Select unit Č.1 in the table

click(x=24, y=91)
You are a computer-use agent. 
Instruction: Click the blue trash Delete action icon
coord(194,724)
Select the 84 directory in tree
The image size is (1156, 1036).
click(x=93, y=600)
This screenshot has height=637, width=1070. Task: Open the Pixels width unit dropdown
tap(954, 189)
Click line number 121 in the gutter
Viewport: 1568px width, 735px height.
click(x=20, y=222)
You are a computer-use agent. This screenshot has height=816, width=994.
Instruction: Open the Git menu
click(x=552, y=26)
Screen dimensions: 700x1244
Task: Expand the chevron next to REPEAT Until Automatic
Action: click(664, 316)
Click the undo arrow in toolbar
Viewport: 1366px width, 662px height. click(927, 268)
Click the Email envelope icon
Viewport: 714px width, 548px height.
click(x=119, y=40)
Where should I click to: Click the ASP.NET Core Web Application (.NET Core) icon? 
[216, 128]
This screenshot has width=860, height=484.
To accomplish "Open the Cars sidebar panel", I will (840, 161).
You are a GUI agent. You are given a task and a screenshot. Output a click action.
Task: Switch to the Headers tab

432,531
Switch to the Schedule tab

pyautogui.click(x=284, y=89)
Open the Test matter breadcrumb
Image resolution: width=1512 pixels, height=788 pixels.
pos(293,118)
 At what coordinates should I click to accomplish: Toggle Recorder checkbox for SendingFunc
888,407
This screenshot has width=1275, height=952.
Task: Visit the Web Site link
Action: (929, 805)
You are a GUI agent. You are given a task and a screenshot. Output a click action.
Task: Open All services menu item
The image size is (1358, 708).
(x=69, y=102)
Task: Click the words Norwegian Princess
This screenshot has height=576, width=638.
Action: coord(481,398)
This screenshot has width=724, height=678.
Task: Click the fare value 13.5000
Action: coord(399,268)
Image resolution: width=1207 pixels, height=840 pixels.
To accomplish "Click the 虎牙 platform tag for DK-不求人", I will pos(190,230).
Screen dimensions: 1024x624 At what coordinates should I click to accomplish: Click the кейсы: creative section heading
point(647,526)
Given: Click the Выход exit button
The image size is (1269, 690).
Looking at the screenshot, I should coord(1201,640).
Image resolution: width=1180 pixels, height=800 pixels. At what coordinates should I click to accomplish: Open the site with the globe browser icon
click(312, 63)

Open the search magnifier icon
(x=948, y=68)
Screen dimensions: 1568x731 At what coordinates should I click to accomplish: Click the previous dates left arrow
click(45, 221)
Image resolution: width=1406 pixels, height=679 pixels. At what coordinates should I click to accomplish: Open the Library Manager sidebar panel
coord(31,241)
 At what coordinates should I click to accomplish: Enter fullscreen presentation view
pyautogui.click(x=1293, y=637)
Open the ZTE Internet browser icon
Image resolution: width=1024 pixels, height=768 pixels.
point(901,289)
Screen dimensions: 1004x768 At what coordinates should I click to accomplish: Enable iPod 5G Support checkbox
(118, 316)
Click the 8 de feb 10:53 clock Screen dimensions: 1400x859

+++

Produce the material above again, word for word.

Select unit Č.1 in the table

click(x=24, y=91)
You are a computer-use agent. 
Instruction: Click the blue trash Delete action icon
coord(194,724)
Select the 84 directory in tree
The image size is (1156, 1036).
click(x=93, y=600)
This screenshot has height=637, width=1070. Task: Open the Pixels width unit dropdown
tap(954, 189)
Click line number 121 in the gutter
Viewport: 1568px width, 735px height.
click(x=20, y=222)
You are a computer-use agent. This screenshot has height=816, width=994.
Instruction: Open the Git menu
click(x=552, y=26)
Screen dimensions: 700x1244
Task: Expand the chevron next to REPEAT Until Automatic
Action: click(664, 316)
Click the undo arrow in toolbar
Viewport: 1366px width, 662px height. click(927, 268)
Click the Email envelope icon
Viewport: 714px width, 548px height.
click(x=119, y=40)
Where should I click to: Click the ASP.NET Core Web Application (.NET Core) icon? 
[216, 128]
This screenshot has width=860, height=484.
To accomplish "Open the Cars sidebar panel", I will (840, 161).
You are a GUI agent. You are given a task and a screenshot. Output a click action.
Task: Switch to the Headers tab

432,531
Switch to the Schedule tab

pyautogui.click(x=284, y=89)
Open the Test matter breadcrumb
Image resolution: width=1512 pixels, height=788 pixels.
pos(293,118)
 At what coordinates should I click to accomplish: Toggle Recorder checkbox for SendingFunc
888,407
This screenshot has width=1275, height=952.
Task: Visit the Web Site link
Action: (929, 805)
You are a GUI agent. You are given a task and a screenshot. Output a click action.
Task: Open All services menu item
The image size is (1358, 708).
(x=69, y=102)
Task: Click the words Norwegian Princess
This screenshot has height=576, width=638.
Action: coord(481,398)
This screenshot has width=724, height=678.
Task: Click the fare value 13.5000
Action: coord(399,268)
Image resolution: width=1207 pixels, height=840 pixels.
To accomplish "Click the 虎牙 platform tag for DK-不求人", I will pos(190,230).
Screen dimensions: 1024x624 At what coordinates should I click to accomplish: Click the кейсы: creative section heading
point(647,526)
Given: Click the Выход exit button
The image size is (1269, 690).
Looking at the screenshot, I should coord(1201,640).
Image resolution: width=1180 pixels, height=800 pixels. At what coordinates should I click to accomplish: Open the site with the globe browser icon
click(312, 63)

Open the search magnifier icon
(x=948, y=68)
Screen dimensions: 1568x731 At what coordinates should I click to accomplish: Click the previous dates left arrow
click(45, 221)
Image resolution: width=1406 pixels, height=679 pixels. At what coordinates should I click to accomplish: Open the Library Manager sidebar panel
coord(31,241)
 At what coordinates should I click to accomplish: Enter fullscreen presentation view
pyautogui.click(x=1293, y=637)
Open the ZTE Internet browser icon
Image resolution: width=1024 pixels, height=768 pixels.
point(901,289)
Screen dimensions: 1004x768 At what coordinates should I click to accomplish: Enable iPod 5G Support checkbox
(118, 316)
Click the 8 de feb 10:53 clock Screen dimensions: 1400x859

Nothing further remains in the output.